Instead of sending a vase of cut flowers, I decided this year to buy my mom a gift certificate to a garden center for Mother’s Day. It seemed more sustainable, to use a buzz word, not to mention fun. This way, I reasoned, she would get to pick out the coleus she wants for her container garden, which is the fun part of it anyway, at least the way I see it. Not that I don’t enjoy being in the dirt and wrestling with large stones and grappling pernicious deep-rooted weeds, but designing and selecting plant specimens for the garden appeals to my creative and imaginative impulses. It’s why I’ve chosen the two careers (writing and garden design) that I have, after all. I also wanted to invent board games (and may still some day, but that’s another story), work in a French patisserie, and become a paludier, but I’ve learned to narrow my passions over the years, for good or bad.
Finding the best garden center proved to be tricky. I live in Austin, TX and my mom lives in Florida so I had to research online to find a good nursery near her home. In the end, I chose one called Yard Stop, which I liked for the simplicity of its name. They had no website, so I spent a good half hour checking various user review sites (Yelp, Yahoo) to find out a little more. There were a number of bad reviews posted, but this is Florida, folks, and you have to take these things with a grain of salt. People are cheap when it comes to plants and most of the “bad” reviews were people complaining, for instance, that Yard Stop did not guarantee their plants for a whole calendar year (like Home Depot or Lowe’s) and that they did not give free landscape design services. Really? Good for them, I think. Sounds like they know what their plants and services are worth.

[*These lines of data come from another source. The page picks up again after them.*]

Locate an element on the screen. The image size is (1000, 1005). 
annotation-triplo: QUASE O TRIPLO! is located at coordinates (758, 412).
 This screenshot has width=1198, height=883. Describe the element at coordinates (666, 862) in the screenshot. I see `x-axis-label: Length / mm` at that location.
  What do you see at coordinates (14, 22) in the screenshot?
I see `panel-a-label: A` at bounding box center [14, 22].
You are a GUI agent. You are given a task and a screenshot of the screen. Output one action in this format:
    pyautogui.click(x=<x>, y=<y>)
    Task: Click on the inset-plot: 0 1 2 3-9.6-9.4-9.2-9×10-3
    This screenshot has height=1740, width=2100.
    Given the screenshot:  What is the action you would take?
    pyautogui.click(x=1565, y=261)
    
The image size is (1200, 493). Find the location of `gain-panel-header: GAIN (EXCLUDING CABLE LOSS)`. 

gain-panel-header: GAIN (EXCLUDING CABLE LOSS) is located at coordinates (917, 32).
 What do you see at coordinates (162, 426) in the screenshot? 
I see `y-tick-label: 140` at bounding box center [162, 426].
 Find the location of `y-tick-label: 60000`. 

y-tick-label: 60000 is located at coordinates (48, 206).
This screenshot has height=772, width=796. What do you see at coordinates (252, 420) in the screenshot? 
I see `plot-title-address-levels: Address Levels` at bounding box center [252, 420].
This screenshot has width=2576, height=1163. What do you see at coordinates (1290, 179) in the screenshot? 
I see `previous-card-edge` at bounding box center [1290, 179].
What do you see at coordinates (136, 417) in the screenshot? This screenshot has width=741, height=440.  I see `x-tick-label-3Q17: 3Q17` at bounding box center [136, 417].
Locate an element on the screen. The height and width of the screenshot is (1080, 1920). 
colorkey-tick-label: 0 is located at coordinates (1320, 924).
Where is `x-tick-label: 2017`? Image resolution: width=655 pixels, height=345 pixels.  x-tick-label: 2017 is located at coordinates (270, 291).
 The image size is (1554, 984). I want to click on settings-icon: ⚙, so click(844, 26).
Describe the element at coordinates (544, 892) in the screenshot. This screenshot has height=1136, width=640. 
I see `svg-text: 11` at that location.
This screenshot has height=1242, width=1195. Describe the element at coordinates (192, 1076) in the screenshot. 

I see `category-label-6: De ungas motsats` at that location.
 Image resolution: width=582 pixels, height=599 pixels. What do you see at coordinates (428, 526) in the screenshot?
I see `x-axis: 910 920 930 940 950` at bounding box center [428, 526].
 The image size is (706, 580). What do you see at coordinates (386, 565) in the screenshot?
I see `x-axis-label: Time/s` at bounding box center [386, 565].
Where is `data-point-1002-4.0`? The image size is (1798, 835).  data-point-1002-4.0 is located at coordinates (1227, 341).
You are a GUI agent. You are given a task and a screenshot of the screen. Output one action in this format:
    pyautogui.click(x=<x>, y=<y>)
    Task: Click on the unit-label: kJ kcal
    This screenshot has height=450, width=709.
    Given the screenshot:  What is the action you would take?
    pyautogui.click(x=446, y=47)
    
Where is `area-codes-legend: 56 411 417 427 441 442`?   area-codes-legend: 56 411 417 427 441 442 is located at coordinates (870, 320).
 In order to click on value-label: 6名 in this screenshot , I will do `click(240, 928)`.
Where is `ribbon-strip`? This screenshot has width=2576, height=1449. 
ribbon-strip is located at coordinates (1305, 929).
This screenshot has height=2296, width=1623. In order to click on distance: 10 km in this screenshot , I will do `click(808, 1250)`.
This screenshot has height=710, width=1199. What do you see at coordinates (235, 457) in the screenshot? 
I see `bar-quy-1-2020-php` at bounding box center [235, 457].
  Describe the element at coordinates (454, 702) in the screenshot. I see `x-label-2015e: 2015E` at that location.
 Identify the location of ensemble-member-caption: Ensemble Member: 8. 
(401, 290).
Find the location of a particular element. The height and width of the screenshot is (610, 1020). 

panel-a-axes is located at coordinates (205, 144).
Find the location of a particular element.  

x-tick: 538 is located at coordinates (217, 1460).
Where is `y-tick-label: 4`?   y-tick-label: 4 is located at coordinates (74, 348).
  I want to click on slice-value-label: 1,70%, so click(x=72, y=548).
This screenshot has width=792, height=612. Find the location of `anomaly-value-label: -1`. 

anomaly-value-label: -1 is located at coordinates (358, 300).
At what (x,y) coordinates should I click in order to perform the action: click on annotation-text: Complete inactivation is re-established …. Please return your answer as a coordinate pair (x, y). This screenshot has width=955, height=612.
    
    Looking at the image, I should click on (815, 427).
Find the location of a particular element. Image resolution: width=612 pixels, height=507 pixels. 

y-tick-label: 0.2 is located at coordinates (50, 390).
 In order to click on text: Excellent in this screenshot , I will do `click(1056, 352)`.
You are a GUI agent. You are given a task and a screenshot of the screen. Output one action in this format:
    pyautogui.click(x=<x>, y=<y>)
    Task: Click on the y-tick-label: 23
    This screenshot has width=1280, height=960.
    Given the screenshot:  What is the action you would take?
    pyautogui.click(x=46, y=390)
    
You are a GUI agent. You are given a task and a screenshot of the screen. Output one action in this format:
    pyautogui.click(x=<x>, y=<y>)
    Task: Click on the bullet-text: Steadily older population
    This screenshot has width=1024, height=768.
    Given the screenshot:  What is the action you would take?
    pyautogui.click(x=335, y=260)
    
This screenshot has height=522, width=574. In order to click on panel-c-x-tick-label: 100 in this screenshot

Anyway, my mom loves coleus. All kinds. And there are many to choose from these days. Some are sun coleus and some are shade coleus and it’s important to know the difference. When I was a buyer for Gardens in Austin, I became intimately familiar with almost 100 coleus varieties. We even grew many of them ourselves, insuring we had a steady supply when local growers ran out. Though the website Coleus Finder lists a whopping 1433 varieties by name, we found only about 50-60 were available locally and many of those for only a week or two. You have to act fast. I liked the simple, solid-color large round-leaved varieties best (I feel the same way about caladiums) because of the way the simple blocks of color look when contrasted among other nearby plants (varieties with veins of two or three colors or fancy, frilled edges tended to clash and appear too busy for my eye, though there are a few I love, like ‘Henna’). I also tended not to mix different coleus in the same pot for the same reasons mentioned above. My favorites were: ‘Dark Chocolate’, ‘Limelight’, ‘Molten Orange’, ‘Red Head’ and ‘Chocolate Mint‘. New cultivars become available all the time and the names are increasingly imaginative, if not bizarre: ‘Dipped in Wine’, ‘Banchee Holiday’, ‘Batique Fetish’, ‘Massacre’ and my all-time favorite coleus name, ‘September Divorce’.
My mom, of course, can get whatever coleus she wants and plant them anyway she wants. It’s her garden, after all. Happy Mother’s Day.